WHAT YOU WILL DO -> Take the line that contains "Click the 历史最高 value $668.36" in the data below and each line after it, through the last, and repeat them unchanged.

GIVEN INFORMATION ->
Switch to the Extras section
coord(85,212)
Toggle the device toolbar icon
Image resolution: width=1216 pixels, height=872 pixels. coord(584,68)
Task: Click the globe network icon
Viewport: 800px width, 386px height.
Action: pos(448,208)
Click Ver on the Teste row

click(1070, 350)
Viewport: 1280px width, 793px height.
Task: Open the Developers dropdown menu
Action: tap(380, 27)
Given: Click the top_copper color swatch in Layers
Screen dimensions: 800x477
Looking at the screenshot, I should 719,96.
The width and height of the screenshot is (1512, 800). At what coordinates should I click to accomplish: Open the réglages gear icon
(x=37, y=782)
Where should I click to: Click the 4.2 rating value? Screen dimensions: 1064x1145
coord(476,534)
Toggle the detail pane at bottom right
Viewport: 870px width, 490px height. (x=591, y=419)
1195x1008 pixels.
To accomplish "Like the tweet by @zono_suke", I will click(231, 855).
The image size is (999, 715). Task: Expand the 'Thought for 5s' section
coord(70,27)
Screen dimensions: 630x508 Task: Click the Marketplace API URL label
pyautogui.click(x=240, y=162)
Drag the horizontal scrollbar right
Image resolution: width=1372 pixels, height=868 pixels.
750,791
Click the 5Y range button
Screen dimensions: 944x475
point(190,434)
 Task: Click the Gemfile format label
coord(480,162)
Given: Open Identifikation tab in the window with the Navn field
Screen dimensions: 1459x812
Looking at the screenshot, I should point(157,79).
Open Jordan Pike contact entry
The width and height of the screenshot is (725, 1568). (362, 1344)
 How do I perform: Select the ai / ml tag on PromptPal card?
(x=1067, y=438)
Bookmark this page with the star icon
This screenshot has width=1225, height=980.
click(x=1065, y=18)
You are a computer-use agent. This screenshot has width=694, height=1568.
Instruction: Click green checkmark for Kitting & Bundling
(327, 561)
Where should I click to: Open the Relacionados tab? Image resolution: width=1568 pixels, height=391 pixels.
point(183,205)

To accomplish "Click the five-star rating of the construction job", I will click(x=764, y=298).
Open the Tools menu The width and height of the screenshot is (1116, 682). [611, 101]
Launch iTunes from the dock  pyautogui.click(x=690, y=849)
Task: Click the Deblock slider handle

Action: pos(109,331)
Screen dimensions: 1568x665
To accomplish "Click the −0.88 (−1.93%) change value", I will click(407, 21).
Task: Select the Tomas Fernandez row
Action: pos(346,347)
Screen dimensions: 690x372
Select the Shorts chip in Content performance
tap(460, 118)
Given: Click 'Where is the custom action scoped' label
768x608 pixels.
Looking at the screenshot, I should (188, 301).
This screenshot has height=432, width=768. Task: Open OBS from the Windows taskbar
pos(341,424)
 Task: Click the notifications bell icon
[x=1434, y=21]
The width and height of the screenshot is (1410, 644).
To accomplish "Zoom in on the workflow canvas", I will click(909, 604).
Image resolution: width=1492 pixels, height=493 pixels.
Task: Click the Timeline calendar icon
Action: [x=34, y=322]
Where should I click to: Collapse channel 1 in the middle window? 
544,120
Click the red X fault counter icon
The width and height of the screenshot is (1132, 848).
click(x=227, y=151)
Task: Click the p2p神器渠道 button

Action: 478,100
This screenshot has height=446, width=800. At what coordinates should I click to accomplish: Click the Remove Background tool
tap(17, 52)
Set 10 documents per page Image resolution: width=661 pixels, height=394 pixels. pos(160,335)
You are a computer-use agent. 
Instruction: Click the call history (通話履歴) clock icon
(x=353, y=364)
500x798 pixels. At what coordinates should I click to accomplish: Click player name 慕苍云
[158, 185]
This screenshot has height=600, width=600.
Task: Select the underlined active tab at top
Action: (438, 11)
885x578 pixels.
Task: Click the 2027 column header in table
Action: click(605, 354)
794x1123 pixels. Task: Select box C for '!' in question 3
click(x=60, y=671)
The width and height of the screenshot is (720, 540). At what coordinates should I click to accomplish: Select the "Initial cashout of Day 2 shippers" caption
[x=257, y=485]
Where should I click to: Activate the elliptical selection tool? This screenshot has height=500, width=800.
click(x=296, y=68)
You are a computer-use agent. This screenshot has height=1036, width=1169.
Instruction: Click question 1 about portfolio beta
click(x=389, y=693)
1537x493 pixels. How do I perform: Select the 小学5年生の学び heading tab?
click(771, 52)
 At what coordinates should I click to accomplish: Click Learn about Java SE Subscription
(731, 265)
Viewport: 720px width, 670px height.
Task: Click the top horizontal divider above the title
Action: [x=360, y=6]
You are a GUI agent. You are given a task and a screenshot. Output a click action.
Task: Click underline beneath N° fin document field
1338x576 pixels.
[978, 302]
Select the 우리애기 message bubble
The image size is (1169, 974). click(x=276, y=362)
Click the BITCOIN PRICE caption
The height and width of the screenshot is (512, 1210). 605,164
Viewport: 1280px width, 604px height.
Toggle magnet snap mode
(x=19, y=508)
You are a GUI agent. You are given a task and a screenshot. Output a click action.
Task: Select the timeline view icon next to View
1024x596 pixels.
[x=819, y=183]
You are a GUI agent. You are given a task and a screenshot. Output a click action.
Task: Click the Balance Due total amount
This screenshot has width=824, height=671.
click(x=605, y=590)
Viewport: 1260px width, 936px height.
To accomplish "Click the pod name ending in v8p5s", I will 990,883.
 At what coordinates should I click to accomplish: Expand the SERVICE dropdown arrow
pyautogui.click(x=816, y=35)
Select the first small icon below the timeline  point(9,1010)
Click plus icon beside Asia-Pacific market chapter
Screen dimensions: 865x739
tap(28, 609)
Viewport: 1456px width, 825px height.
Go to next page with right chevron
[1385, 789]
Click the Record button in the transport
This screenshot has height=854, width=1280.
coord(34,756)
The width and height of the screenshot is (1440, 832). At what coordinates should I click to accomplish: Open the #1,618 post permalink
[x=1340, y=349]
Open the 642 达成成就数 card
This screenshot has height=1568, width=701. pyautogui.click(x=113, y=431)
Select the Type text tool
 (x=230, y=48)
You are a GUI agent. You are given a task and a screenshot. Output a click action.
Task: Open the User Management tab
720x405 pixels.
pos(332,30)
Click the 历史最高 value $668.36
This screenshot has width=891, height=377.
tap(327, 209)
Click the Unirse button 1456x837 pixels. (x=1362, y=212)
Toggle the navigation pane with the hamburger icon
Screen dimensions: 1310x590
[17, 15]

ANSWER FOR THIS EXERCISE ->
Click the 历史最高 value $668.36
This screenshot has width=891, height=377.
tap(327, 209)
Click the Unirse button 1456x837 pixels. (x=1362, y=212)
Toggle the navigation pane with the hamburger icon
Screen dimensions: 1310x590
[17, 15]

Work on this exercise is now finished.